I am a third-year undergraduate majoring in Physics at Shanghai Jiaotong University, with a great interst in AI.

See Research interests part for more information about what I am intersted, and see my CV for more details. If you share a similar passion with me, feel free to reach out and connect with me!

news

Education

  • BSc in Physics, (Zhiyuan Honor Collage) Shanghai Jiaotong University, 2027 (Expected)

Research interests

I mainly focus on how to enable models to emergently develop generalized reasoning abilities at a sustainale scale with RL. I believe that as the scale of systems increases, whether a model can emergently develop generalized reasoning abilities without relying on external supervision is a key step toward AGI. My research interests in this area include:

  1. sclabel RL:
    • Emergent Reasoning Ability: whether RL can maximize exploration and reasoning in models without relying on well-predefined structure or SFT. I also explore the potential for pure RL to drive the emergence of latent reasoning processes, particularly in context of CoT reasoning.
    • RL stability and robustness: a critical issue of current RL framework is instability, particularly in phenomenon of train-inference mismatch.
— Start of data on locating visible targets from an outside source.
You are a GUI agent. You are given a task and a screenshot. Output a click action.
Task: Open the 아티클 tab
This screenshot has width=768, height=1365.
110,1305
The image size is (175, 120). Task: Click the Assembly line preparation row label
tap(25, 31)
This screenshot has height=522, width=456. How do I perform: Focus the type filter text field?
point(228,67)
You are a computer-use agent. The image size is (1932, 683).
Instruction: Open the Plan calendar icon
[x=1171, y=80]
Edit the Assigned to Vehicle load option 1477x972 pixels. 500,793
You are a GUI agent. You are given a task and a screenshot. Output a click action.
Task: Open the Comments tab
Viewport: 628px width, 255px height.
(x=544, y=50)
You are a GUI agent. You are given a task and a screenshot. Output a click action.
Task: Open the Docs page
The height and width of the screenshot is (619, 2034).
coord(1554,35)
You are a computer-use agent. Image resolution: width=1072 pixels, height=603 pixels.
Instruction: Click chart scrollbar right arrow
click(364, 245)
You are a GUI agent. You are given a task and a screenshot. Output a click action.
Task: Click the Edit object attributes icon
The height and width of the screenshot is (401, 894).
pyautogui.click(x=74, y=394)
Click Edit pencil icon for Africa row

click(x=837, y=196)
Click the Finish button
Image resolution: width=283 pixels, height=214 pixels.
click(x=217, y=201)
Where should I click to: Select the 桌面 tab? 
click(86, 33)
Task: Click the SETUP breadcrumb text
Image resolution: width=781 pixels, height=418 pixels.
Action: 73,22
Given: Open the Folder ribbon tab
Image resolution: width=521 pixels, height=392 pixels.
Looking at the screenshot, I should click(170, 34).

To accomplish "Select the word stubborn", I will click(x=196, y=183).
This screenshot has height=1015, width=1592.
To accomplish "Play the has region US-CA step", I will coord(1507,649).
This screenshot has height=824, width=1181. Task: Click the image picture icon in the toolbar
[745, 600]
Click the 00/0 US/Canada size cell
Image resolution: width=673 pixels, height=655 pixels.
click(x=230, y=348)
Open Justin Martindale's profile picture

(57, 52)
In case that the current AI Infra issue of mismatch cannot be addressed easily, I aim to uncover the underlying cause of such instability and develop reliable RL training recipe.
    • RL self-evolving: develop scalable RL frameworks that enable models to autonomously improve their reasoning and performance without constant external reward, pushing towards more adaptable and self-sustaining systems.
  2. AI + formal verifier system:
    • I am interested in building scalable solutions where AI systems can autonomously verify their own reasoning and results through interaction with a verifier system(PLVR)[^4], which might be a potential pathway to achieving scalability.
    • How to design task generation mechanisms that push the model to propose tasks that are tough but not too difficult. This touches on concepts like curriculum learning or auto self-play.

Research experience

  • Sep 2025 - Present: Research Intern @ THU C3I. Supervised by Ning Ding

  • July 2025 - Dec 2025: Research Intern @ Big AI Dream Lab, Shanghai AI Lab. Supervised by Jie Fu

  • March 2025 - May 2025: Research Intern Supervised by Prof.Junchi Yan and Prof.Renxiu Xia @ SAI, Shanghai Jiaotong University
    • Hierarchical GeoBench:  Propose a hierarchical benchmark featuring four reasoning levels in geometric problem-solving: Visual Perception, Goal-Oriented Planning, Rigorous Theorem Application, and Self-Reflective Backtracking.
    • have been accepted by ICLR 2026!
  • Augest 2024: Research Assistant in Zhangjiang National Lab, where I completed an AI4PHY project on my own.